I wish I didn't like this Party at Lydia's song.
I wish I had done something in the sixth form.
Fuck. I'm going to have to get cracking.
Fuck, I don't want to be crying when my mum comes home.
Fuck. I would have hugged me.
I so would have.
I don't like things blowing over Cold War Kids. You cunts. That's a cunty thing to say.
Why is the neighbour pregnant. I don't like loud babies.
I was never a loud baby. I was a is-something-wrong-with-that-baby baby.
Oh Fuck Off. Fuck.
I'm going to go and turn the light on.
Because I'm embarrassed.
I need a vacation.
I quite like this song although I disagree with nearly every line.
But I wouldn't say anything. Unless I said I don't think so.
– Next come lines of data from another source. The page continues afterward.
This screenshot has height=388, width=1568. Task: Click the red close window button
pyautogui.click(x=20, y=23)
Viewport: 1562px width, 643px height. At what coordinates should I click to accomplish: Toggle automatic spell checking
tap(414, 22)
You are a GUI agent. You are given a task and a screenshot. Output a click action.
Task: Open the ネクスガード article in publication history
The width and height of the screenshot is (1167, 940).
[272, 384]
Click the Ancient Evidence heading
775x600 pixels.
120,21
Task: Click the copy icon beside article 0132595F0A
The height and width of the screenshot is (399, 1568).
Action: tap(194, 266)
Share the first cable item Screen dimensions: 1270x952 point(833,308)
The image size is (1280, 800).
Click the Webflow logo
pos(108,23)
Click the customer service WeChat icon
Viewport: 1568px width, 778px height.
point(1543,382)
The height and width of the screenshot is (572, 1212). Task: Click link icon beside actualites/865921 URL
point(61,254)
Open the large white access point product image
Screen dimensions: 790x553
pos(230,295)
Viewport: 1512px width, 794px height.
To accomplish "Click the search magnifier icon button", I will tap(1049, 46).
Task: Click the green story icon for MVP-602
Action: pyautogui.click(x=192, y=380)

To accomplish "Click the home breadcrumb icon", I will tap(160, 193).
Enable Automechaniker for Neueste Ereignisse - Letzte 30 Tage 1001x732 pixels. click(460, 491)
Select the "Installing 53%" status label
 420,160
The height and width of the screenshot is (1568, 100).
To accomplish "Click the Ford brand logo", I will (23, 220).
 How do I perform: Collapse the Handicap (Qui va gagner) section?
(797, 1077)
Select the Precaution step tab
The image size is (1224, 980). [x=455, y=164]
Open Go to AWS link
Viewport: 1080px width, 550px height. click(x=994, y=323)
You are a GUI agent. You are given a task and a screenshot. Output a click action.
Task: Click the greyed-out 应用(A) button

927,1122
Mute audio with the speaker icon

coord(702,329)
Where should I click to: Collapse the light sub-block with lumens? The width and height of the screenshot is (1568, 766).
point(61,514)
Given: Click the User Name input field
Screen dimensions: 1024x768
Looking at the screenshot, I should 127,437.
Which I sometimes do.
I can't remember if I used to be more confrontational.
Maybe I'll brush my teeth. Since, you know, it is 5.20.
I really want cold sausages still. Really badly.
Hours and hours and hours.
I wouldn't steal anyone's fire.
I'd like to be on Live At Yours because then you get to do a cover.
And I like covers.
It would be really inconvenient to have the same name as someone else who was famous.
The mother has of course come in and said Why Haven't You Cleaned Your Room.
This will not be a thing that I say. I will say Do you want to clean your room? and if they don't then I will clean it and it won't be the way they like it.
"So come on now, it's not a race we'll catch up when the end is near.
Let's fall away and disappear again."
I don't have any glue. So I'll have to mend my earphones with Sellotape. Since someone sat on my school jacket which they were in the pocket of.
Haha, they're trying to get rid of Phil Goff already.
I have three packets of mousse too. And I wonder if I still have that weird cheese.
I'm glad I didn't get around to making a cake in case someone decided to eat all of it.
Next time I will make the cake. And there will be lists and brochures.
"Our hopes and expectations."
I can't think of anything else to say at this present time and accordingly I am not going to write anything else.
Oh wait, actually


This is what I think of pretty girls who post pretty pictures of themselves looking pretty.
And now I understand what depth of field is.
"Don't ever think I'll try to make you stay."

1 comment:

  1. "My wife is the one of my friends who is most like me. That's why she's my wife."

    I don't know why we don't look pretty in pictures. Since we totally are.

    I don't like hugging people unless I know they really want it. Which is why I always ask for hugs. Yeah.